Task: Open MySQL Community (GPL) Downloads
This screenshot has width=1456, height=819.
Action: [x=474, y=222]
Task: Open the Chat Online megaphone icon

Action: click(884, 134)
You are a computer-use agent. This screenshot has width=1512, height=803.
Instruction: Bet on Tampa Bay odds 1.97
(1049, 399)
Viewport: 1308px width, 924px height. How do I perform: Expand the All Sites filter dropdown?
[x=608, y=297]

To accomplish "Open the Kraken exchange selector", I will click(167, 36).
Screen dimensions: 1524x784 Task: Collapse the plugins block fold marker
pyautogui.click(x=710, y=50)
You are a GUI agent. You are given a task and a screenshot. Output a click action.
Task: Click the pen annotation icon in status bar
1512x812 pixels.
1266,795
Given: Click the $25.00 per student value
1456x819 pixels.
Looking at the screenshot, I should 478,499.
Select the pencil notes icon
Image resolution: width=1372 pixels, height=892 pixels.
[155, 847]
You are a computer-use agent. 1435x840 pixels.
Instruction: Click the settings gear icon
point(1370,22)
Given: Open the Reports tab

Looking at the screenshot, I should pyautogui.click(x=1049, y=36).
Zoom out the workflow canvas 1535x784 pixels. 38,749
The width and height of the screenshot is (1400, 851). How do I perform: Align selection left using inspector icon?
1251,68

▸ WORK ITEM
Where does "agent" appear in the listing? Show every line that has it.

▸ EXPECTED OUTPUT
You are a computer-use agent. This screenshot has width=1512, height=803.
You are a GUI agent. You are given a task and a screenshot. Output a click action.
You are a computer-use agent. 1435x840 pixels.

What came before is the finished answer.